Shares of World Dominator McDonald's fell around 3% today after the company announced second-quarter net income fell 4%. (Broader market pressures also helped send the stock down.) It's trading for less than $89 a share today, down from the January 2012 high of more than $101 a share.
The fast-food giant earned $1.35 billion in the quarter, down from $1.4 billion a year ago due to "unfavorable foreign currency exchange rates." (Read: A weak euro.) Revenue increased from $6.91 billion to $6.92 billion a year ago.

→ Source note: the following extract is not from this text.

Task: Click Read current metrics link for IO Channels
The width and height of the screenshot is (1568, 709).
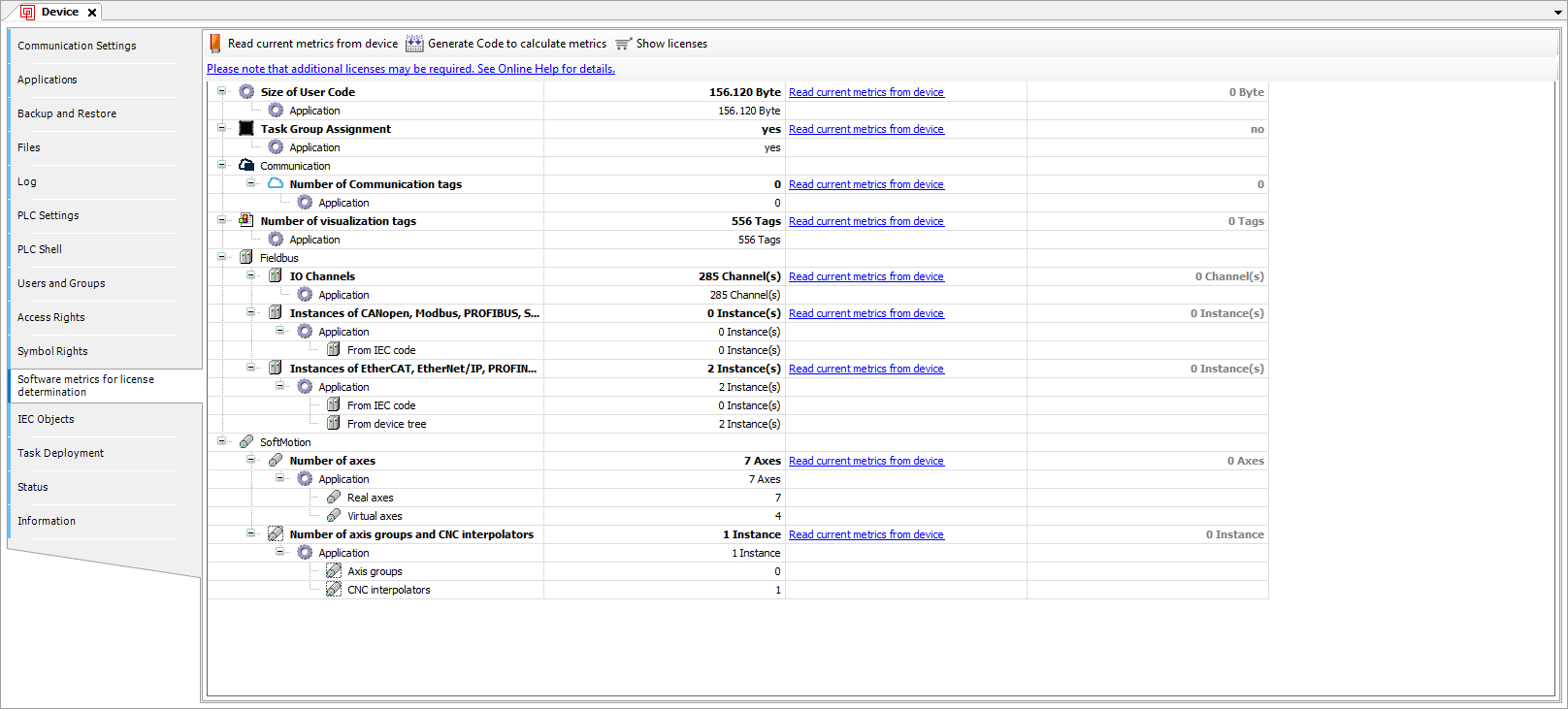Action: (866, 276)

Worrying about short-term fluctuations in earnings with a company like McDonald's is ridiculous... The company is one of the most stable and dominant in the world. It's a favorite holding of several of our editors, including Dan Ferris and Dr. David Eifrig.
You don't buy McDonald's for huge growth potential. You buy it because it produces billions of dollars of cash flow ever year. And it pays a solid 2.8% dividend (which it steadily increases year after year). It's one of the safest stocks you can own. Long-term investors should look to add to their positions on big drops like this.
The European news also sent Chinese markets down... Hong Kong's Hang Seng index (which tracks the 48 largest companies traded on Hong Kong's stock market) fell 3% – its biggest drop in two months. And the Shanghai Composite Index (an index of all stocks traded on the Shanghai Stock Exchange) fell 1.3% to its lowest price since March 2009.
For a visualization of the slowdown in China, take a look at shares of Wynn Resorts, the casino giant created by billionaire Steve Wynn. Last year, Wynn said so much of his business is in Macau (the "Chinese Las Vegas") that he considers his company a Chinese company... In the first quarter of 2012, Wynn earned $950 million from its Macau operations. It earned $362 million in Las Vegas.
Wynn flies to Macau at least once every six weeks. And he plans to open a second casino there by 2015.
But shares of his company have been crushed as fears of a Chinese slowdown mount... Wynn Resorts hit a 52-week low today.

Steve Sjuggerud's "virtual banks," Annaly and Two Harbors, bucked the downtrend today. Annaly is up more than 1% and Two Harbors is flat, compared with the benchmark S&P 500 stock index's 1.3% drop. Both stocks are trading near 52-week highs.
The technical term for a virtual bank is a "mortgage REIT." These companies borrow money at low rates. Then they invest in mortgage bonds paying higher rates... And the mortgage bonds they buy are 100% guaranteed by the government. In other words, there's zero default risk.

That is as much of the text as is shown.